The poems that finally emerged from Komunyakaa’s wartime experiences are intimate, visceral and anchored in the natural landscape of Vietnam. Of his poetry in general, Komunyakaa has said, “I…sort of lose myself in nature.” Of his war poems specifically, he has noted that he tries to capture within them not only the beauty but also the harshness found in nature: “Nature itself is violent, so it’s not that we celebrate that, but that we respect it.”
Komunyakaa’s book Dien Cai Dau—Vietnamese for “crazy head,” a phrase that locals applied to American soldiers—is among the finest volumes of modern American war poetry. Readers might nonetheless feel as though they are exploring a volume of nature poetry. The techniques of illustrating difficult wartime scenes through exquisite references to nature are as old as Homer’s epic poem the Iliad. Komunyakaa himself acknowledges a debt to Walt Whitman, whose poetic reflections on the Civil War are similarly steeped in his natural surroundings. Nature imagery in war poetry commands one’s attention and makes the unfamiliar realities of war more comprehensible to civilian readers.
Komunyakaa also vividly conveys how the military conflict to which he bears witness occurred in rain forests and grasslands. The volume’s opening poem, “Camouflaging the Chimera,” describes American soldiers hidden amid bamboo groves, their uniforms and weapons strategically covered with mud and branches. The men crouch with such stillness and silence that forest creatures both real and imagined begin to approach them as they wait to ambush the enemy. It is as though, in using the tactics of warfare, the men themselves have become part of the surrounding jungle.
Throughout the volume, Komunyakaa notes the incongruity of having been an African American soldier abroad while the Civil Rights movement continued at home. The famous closing poem, “Facing It,” offers an unsettling closure to this duality through an African American vet’s experience at the Vietnam Veterans Memorial in Washington, DC. The poem’s title alludes to the courage it takes for the vet to approach a monument that displays the names of all those who did not survive the war. But the poem’s first lines serve as a closing bookend to the camouflage scene of the opening poem: “My black face fades, / hiding inside the black granite,” says the speaker. Through an optical illusion, the speaker is “inside” the memorial to the men he left behind.

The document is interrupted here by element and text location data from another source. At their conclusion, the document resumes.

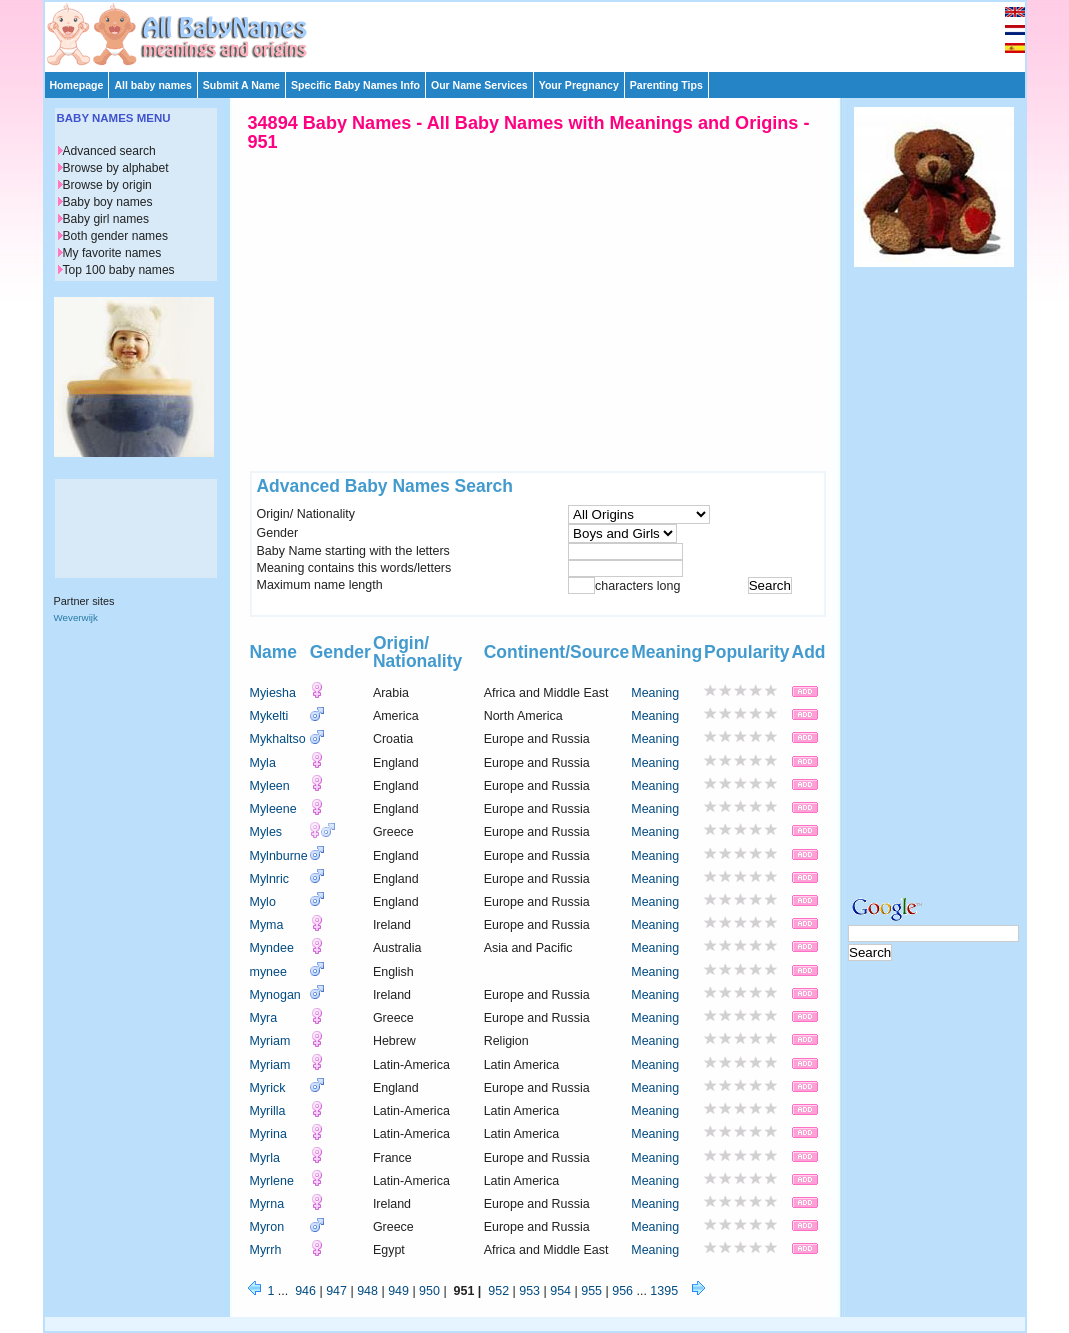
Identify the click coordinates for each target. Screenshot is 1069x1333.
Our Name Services (479, 85)
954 (560, 1291)
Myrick (268, 1088)
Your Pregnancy (579, 85)
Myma (267, 925)
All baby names (152, 85)
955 (591, 1291)
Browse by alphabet (116, 168)
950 (429, 1291)
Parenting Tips (666, 85)
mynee (268, 972)
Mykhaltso (278, 739)
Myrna (267, 1204)
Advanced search (109, 151)
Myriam (270, 1041)
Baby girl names (106, 219)
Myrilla (268, 1111)
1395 (664, 1291)
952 (498, 1291)
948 (367, 1291)
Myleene (273, 809)
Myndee (272, 948)
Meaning (655, 693)
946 (305, 1291)
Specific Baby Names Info (355, 85)
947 (336, 1291)
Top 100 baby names (119, 270)
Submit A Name (241, 85)
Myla (263, 763)
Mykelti (269, 716)
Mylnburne (279, 856)
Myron (267, 1227)
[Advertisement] (544, 32)
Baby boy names (108, 202)
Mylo (263, 902)
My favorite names (112, 253)
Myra (264, 1018)
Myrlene (272, 1181)
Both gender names (115, 236)
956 (622, 1291)
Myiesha (273, 693)
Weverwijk (76, 617)
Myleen (270, 786)
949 (398, 1291)
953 (529, 1291)
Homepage (77, 85)
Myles (266, 832)
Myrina (268, 1134)
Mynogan (275, 995)
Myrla (265, 1158)
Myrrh (266, 1250)
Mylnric (269, 879)
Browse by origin (107, 185)
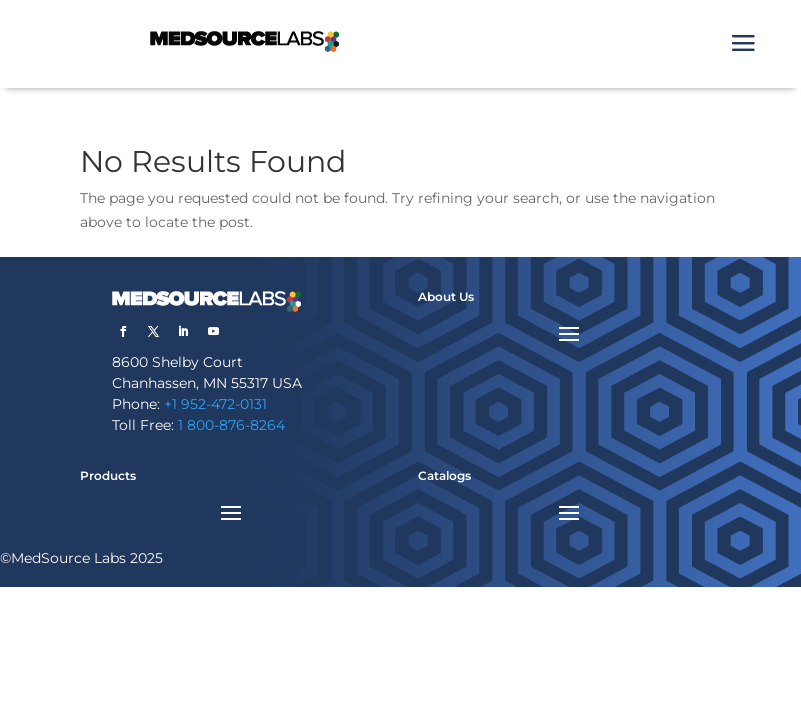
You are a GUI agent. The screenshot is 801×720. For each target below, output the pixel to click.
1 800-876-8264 (231, 425)
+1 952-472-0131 (215, 404)
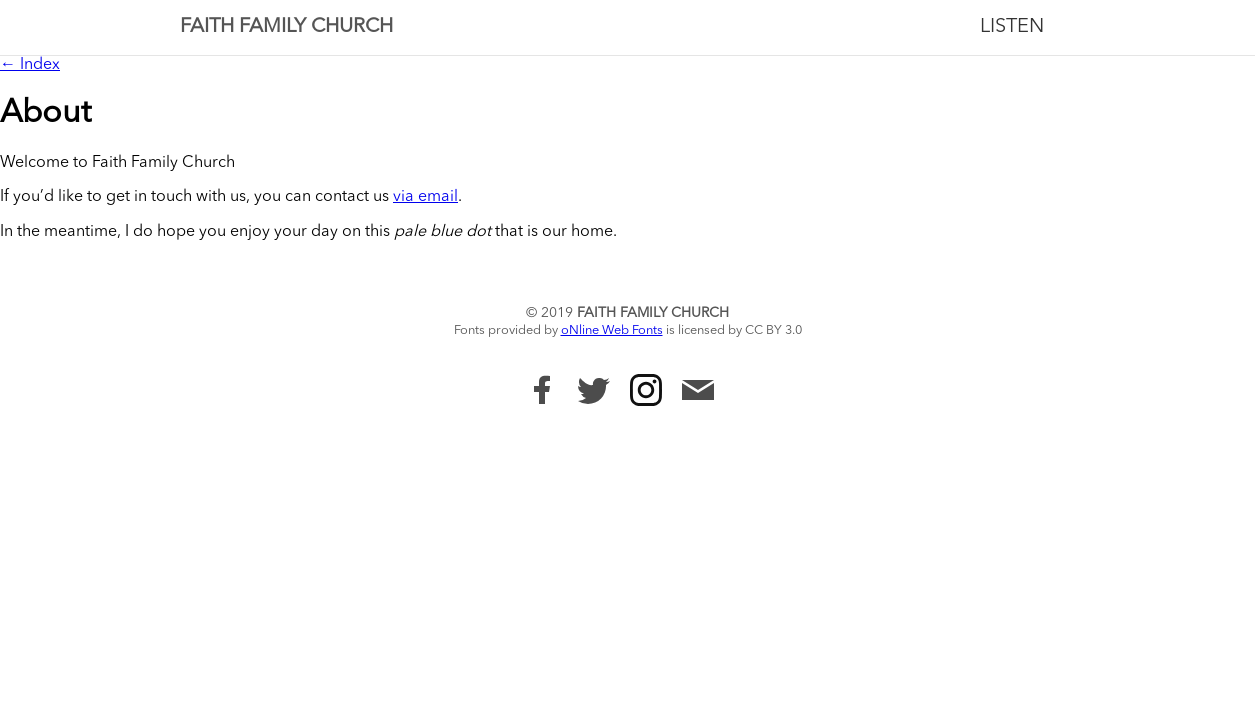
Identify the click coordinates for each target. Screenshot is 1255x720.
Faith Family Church (286, 27)
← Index (30, 65)
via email (425, 197)
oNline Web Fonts (612, 330)
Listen (1012, 27)
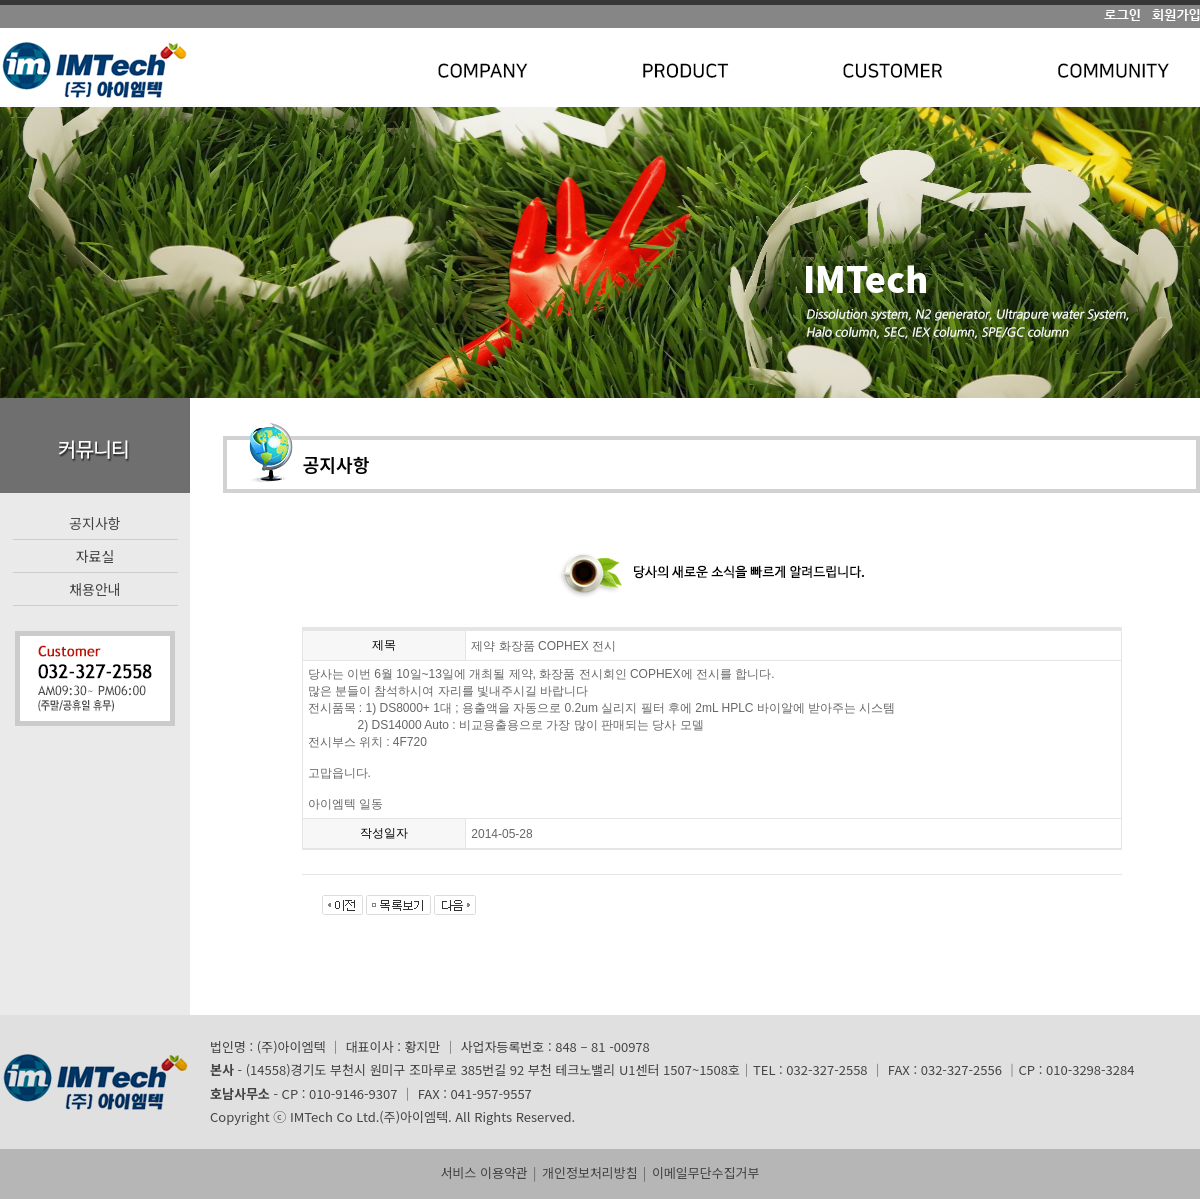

Through reading the harrowing poems of Dien Cai Dau, one can see why many veterans of the conflict in Vietnam have avoided describing their experiences. For those who choose to do so, the nightmarish features of battle are reawakened, along with an awareness of the moral ambiguity of the war. Although Komunyakaa deferred revisiting and writing about his own wartime memories for many years, it was surely an act of bravery when he began to do so.
Carol Howard is dean of academics at Warren Wilson College. The collection Dien Cai Dau (1988) is included in Komunyakaa’s Pleasure Dome: New and Collected Poems (2001).